Naturellement, le 14 Mars insiste beaucoup sur la question du TSL, de la vérité et de la justice. Il craint que le nouveau gouvernement ne suive la feuille de route du Hezbollah et ne se soumette à ses exigences. Aux loyalistes, Mikati répond qu'il s'en tient aux résolutions prises à l'unanimité par le premier comité de dialogue national, en 2006. Et dont le tout premier article édictait la reconnaissance, pour ne pas dire le sacre, du TSL, aux fins de parvenir à identifier les coupables, exécutants et commanditaires, de l'assassinat du président Rafic Hariri et de ses compagnons de destin. Le Premier ministre désigné répète, dès lors, qu'il n'est pas possible de passer outre à des résolutions adoptées par un comité national représentant toutes les composantes du pays politique. Partant de là, il rappelle que toute modification de cette référence nécessite une unanimité nationale. Ainsi que, à son avis, une solide couverture arabe. Il conclut sur ce thème en réaffirmant qu'en tout cas ni lui ni son gouvernement à venir ne pourraient prendre une telle décision, entendre de s'en prendre au TSL, question qui, selon lui, relève du comité de dialogue national dirigé par le chef de l'État.
D'une manière globale, Mikati, indiquent ses proches, tient à ne rien troubler.
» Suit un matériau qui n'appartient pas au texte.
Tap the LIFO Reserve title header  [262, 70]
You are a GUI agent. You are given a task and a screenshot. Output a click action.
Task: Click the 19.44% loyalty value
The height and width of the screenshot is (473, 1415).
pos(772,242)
C'est-à-dire qu'il ne veut absolument rien toucher, altérer ou modifier de la situation découlant de ce qui a été convenu antérieurement entre les protagonistes. Surtout sur base d'unanimité. Son rôle serait donc, d'après ces sources, de compléter le travail et de dynamiser le processus de progression. Le pouvoir étant constance et continuation, le président Mikati n'est pas là pour faire gagner un camp contre l'autre, souligne son entourage. Il n'a ainsi contresigné aucun cahier des charges qui lui aurait été présenté par telle ou telle fraction. Il n'a pris aucun engagement, et les bruits qui peuvent courir à ce sujet ne sont que le reflet des souhaits de certains.
Perspectives
La Haye vient de consacrer un important débat technique sur l'acception exacte de l'expression « crime terroriste », et ce qui en découle en termes de procédure. Après ces éclaircissements, des spécialistes occidentaux notent que le juge de la mise en état, Daniel Fransen, maître des destinées de l'acte d'accusation, se trouve devant une double alternative. Ou renvoyer le document au procureur Bellemare pour supplément d'enquête, d'information et d'instruction. Cela, évidemment, pour insuffisance de preuves, d'indices et de faisceau de présomptions convaincantes.
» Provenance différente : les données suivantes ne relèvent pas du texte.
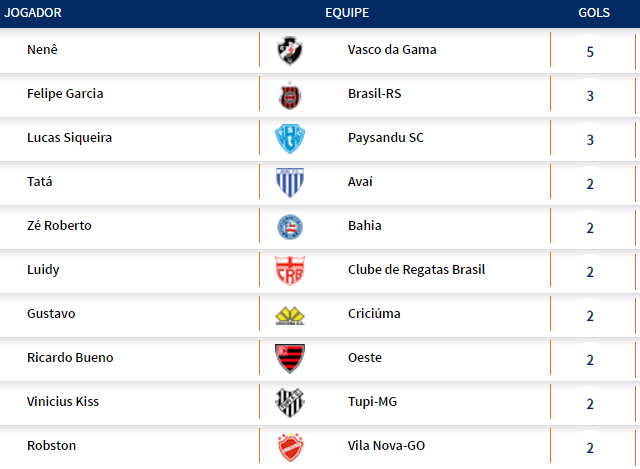Screen dimensions: 640x469
Task: Select the Vila Nova-GO club badge
Action: pos(290,446)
Ou accepter le texte et en divulguer la teneur sans attendre ce moment propice que conseillent certains. Alors que la plupart des capitales occidentales voudraient, selon des diplomates, presser le mouvement. En relevant que cela fait plus de trois semaines maintenant que Bellemare a communiqué son rapport à Fransen.
Ou ne publier, de l'acte d'accusation, que les parties, descriptives par exemple, n'impliquant pas des noms. Par souci de sécurité. La diffusion complète étant réservée aux séances en prétoire, peut-être d'ailleurs à huis clos. Mais cette option, peu conforme aux us de procédure, est généralement considérée comme très peu probable.
Selon des professionnels retour d'Europe, l'acte d'accusation serait publié sous peu. Avant la formation du nouveau gouvernement Mikati. Il y aurait ainsi un vide partiel au niveau des institutions libanaises, entre un gouvernement sortant qui expédie les affaires courantes et un cabinet à plein qui n'est pas encore sur pied. Une situation commode, puisque le pouvoir libanais n'a pas besoin de réagir, de commenter l'événement. Et il dispose en pratique de plus de latitude pour amortir les effets et la vague de colère potentielle du Hezbollah. Sur cette action d'apaisement, des sources indiquent que le président Mikati pourrait charger une commission de juges, dont des retraités, épaulés par des juristes de renom, pour une étude en profondeur de l'acte d'accusation. Leurs recommandations seraient transmises au comité national de dialogue qui dirait le mot final concernant le texte.